The Art of Setting the Record Straight
The New York Times gave a batch of its opinion columnists a writing prompt to revisit something they'd been wrong about. Farhad Manjoo wrote about how foolish he'd been to tell everyone it would be great to join Facebook. Gail Collins shared her regrets about goofing on Mitt Romney's boringness and his dog pooping on his car while darker shadows were gathering around the Republican Party. Thomas Friedman apparently couldn't bring himself to face his old, ever-receding forecasts of success in Iraq, but he did gamely try to reckon with the fact that his predictions about how commerce would liberalize China have yet to come true.
None of those, though, were what greeted me in my DMs and on my Twitter feed when I woke up. The part of the package everyone was goggling at was Bret Stephens' contribution:
The worst line I ever wrote as a pundit—yes, I know, it’s a crowded field—was the first line I ever wrote about the man who would become the 45th president: “If by now you don’t find Donald Trump appalling, you’re appalling.”
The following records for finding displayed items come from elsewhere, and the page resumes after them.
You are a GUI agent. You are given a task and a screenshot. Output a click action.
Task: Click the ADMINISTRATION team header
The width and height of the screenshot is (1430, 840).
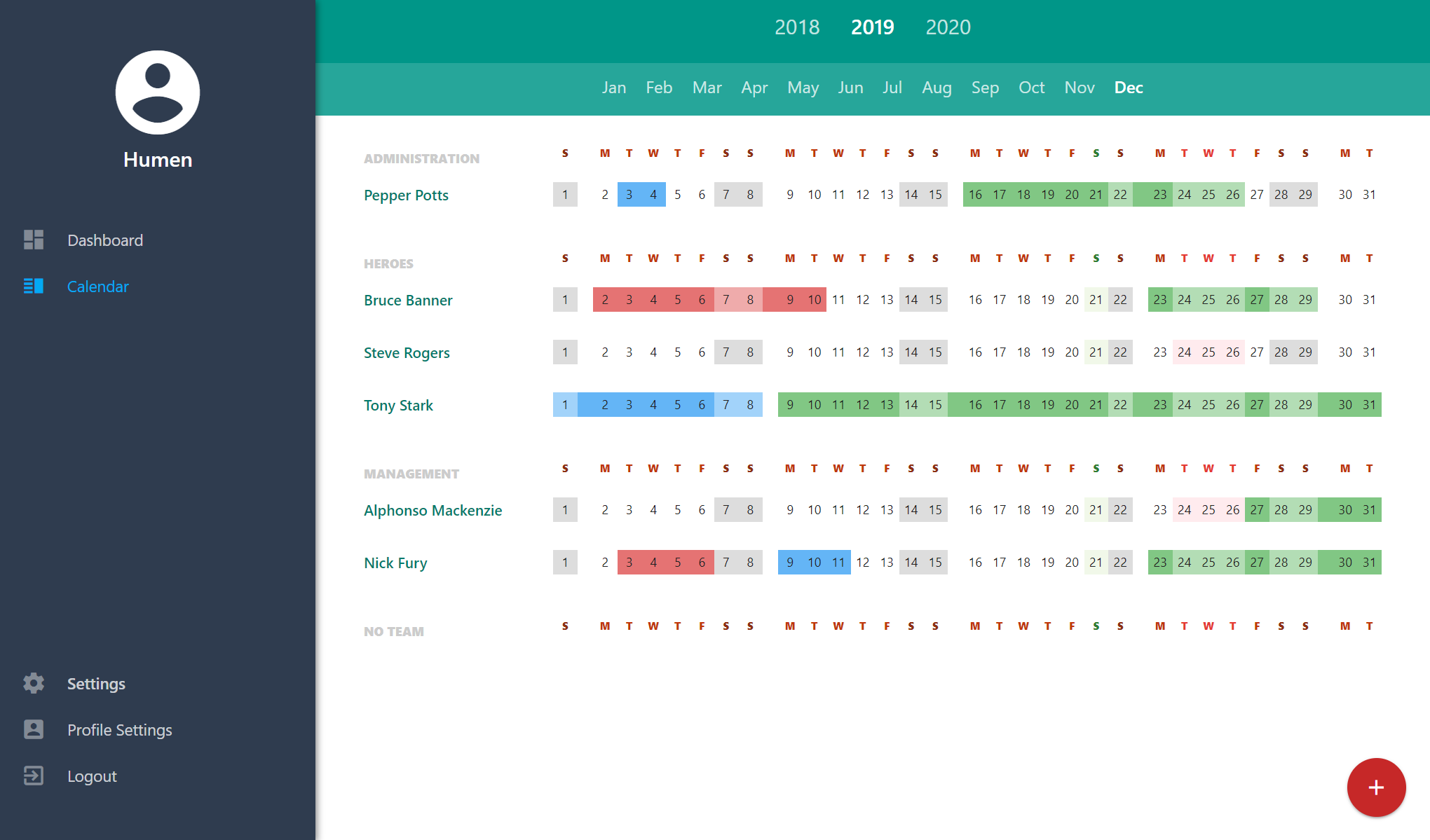pyautogui.click(x=421, y=158)
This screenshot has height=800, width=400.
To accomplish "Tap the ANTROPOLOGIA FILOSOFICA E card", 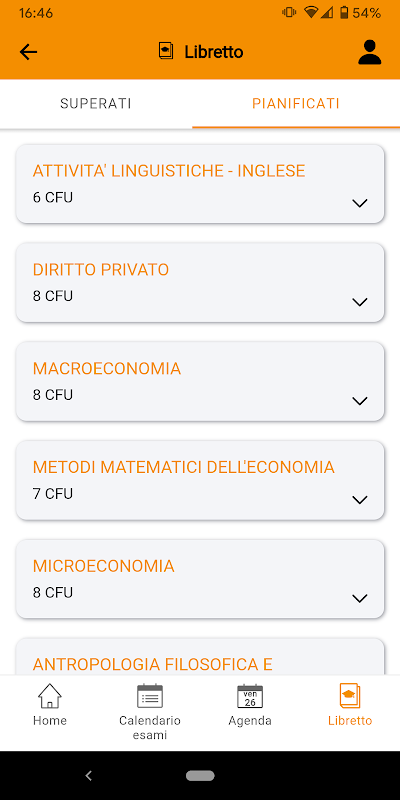I will [x=200, y=657].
Who but Bret Stephens could manage to be wrong while confessing what he was wrong about? Not only did he glide over an extraordinarily "crowded field" of things he genuinely ought to regret—scoffing at global warming, disparaging Arabs, threatening people who make fun of him, using his column to call someone who'd made fun of him a Nazi after threatening them didn't work—but he was trying to take back one of the rare things he got right.